---------- Information shown
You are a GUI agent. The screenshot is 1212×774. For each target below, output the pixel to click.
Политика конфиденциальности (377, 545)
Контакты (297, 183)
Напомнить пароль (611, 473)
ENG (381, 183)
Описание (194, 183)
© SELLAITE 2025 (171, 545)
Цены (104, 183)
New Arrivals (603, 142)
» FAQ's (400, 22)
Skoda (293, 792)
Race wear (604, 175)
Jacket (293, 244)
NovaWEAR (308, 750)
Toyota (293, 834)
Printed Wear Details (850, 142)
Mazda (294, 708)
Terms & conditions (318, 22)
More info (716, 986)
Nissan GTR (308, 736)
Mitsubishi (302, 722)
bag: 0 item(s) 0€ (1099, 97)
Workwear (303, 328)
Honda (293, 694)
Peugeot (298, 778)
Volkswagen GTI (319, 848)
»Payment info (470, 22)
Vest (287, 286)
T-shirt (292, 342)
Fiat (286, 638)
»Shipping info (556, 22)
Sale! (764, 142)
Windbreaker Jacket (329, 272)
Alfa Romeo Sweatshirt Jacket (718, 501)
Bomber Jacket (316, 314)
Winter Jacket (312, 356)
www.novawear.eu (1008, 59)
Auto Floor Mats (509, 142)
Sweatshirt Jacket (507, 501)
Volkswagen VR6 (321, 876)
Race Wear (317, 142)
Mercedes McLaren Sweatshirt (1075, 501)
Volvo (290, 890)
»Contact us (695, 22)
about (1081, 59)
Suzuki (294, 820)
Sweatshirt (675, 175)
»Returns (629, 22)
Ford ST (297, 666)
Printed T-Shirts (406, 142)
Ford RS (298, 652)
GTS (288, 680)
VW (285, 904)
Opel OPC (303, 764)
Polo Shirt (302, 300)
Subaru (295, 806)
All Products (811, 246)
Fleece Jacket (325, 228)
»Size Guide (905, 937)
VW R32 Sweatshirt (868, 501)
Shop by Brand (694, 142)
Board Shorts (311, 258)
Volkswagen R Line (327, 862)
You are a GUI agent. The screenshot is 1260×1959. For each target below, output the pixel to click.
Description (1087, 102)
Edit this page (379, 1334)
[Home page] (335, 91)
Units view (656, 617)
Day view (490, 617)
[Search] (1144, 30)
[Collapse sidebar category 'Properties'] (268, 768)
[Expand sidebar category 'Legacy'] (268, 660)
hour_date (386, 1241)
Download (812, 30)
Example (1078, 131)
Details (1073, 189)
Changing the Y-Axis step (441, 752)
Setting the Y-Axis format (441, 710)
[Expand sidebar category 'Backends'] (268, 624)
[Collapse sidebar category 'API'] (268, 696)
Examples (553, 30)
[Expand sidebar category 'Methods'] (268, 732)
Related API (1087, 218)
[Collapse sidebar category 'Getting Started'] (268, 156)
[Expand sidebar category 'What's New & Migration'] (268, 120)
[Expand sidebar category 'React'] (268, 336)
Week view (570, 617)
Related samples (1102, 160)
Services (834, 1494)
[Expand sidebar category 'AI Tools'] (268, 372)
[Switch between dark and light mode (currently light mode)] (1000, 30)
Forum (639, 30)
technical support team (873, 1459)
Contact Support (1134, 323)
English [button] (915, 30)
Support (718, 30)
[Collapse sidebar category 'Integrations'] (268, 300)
--------------------
### Exercise task
Please reproduce all of the data above line for line, without changing anything.

### The answer
You are a GUI agent. The screenshot is 1212×774. For each target below, output the pixel to click.
Политика конфиденциальности (377, 545)
Контакты (297, 183)
Напомнить пароль (611, 473)
ENG (381, 183)
Описание (194, 183)
© SELLAITE 2025 (171, 545)
Цены (104, 183)
New Arrivals (603, 142)
» FAQ's (400, 22)
Skoda (293, 792)
Race wear (604, 175)
Jacket (293, 244)
NovaWEAR (308, 750)
Toyota (293, 834)
Printed Wear Details (850, 142)
Mazda (294, 708)
Terms & conditions (318, 22)
More info (716, 986)
Nissan GTR (308, 736)
Mitsubishi (302, 722)
bag: 0 item(s) 0€ (1099, 97)
Workwear (303, 328)
Honda (293, 694)
Peugeot (298, 778)
Volkswagen GTI (319, 848)
»Payment info (470, 22)
Vest (287, 286)
T-shirt (292, 342)
Fiat (286, 638)
»Shipping info (556, 22)
Sale! (764, 142)
Windbreaker Jacket (329, 272)
Alfa Romeo Sweatshirt Jacket (718, 501)
Bomber Jacket (316, 314)
Winter Jacket (312, 356)
www.novawear.eu (1008, 59)
Auto Floor Mats (509, 142)
Sweatshirt Jacket (507, 501)
Volkswagen VR6 (321, 876)
Race Wear (317, 142)
Mercedes McLaren Sweatshirt (1075, 501)
Volvo (290, 890)
»Contact us (695, 22)
about (1081, 59)
Suzuki (294, 820)
Sweatshirt (675, 175)
»Returns (629, 22)
Ford ST (297, 666)
Printed T-Shirts (406, 142)
Ford RS (298, 652)
GTS (288, 680)
VW (285, 904)
Opel OPC (303, 764)
Polo Shirt (302, 300)
Subaru (295, 806)
All Products (811, 246)
Fleece Jacket (325, 228)
»Size Guide (905, 937)
VW R32 Sweatshirt (868, 501)
Shop by Brand (694, 142)
Board Shorts (311, 258)
Volkswagen R Line (327, 862)
You are a GUI agent. The screenshot is 1260×1959. For each target below, output the pixel to click.
Description (1087, 102)
Edit this page (379, 1334)
[Home page] (335, 91)
Units view (656, 617)
Day view (490, 617)
[Search] (1144, 30)
[Collapse sidebar category 'Properties'] (268, 768)
[Expand sidebar category 'Legacy'] (268, 660)
hour_date (386, 1241)
Download (812, 30)
Example (1078, 131)
Details (1073, 189)
Changing the Y-Axis step (441, 752)
Setting the Y-Axis format (441, 710)
[Expand sidebar category 'Backends'] (268, 624)
[Collapse sidebar category 'API'] (268, 696)
Examples (553, 30)
[Expand sidebar category 'Methods'] (268, 732)
Related API (1087, 218)
[Collapse sidebar category 'Getting Started'] (268, 156)
[Expand sidebar category 'What's New & Migration'] (268, 120)
[Expand sidebar category 'React'] (268, 336)
Week view (570, 617)
Related samples (1102, 160)
Services (834, 1494)
[Expand sidebar category 'AI Tools'] (268, 372)
[Switch between dark and light mode (currently light mode)] (1000, 30)
Forum (639, 30)
technical support team (873, 1459)
Contact Support (1134, 323)
English [button] (915, 30)
Support (718, 30)
[Collapse sidebar category 'Integrations'] (268, 300)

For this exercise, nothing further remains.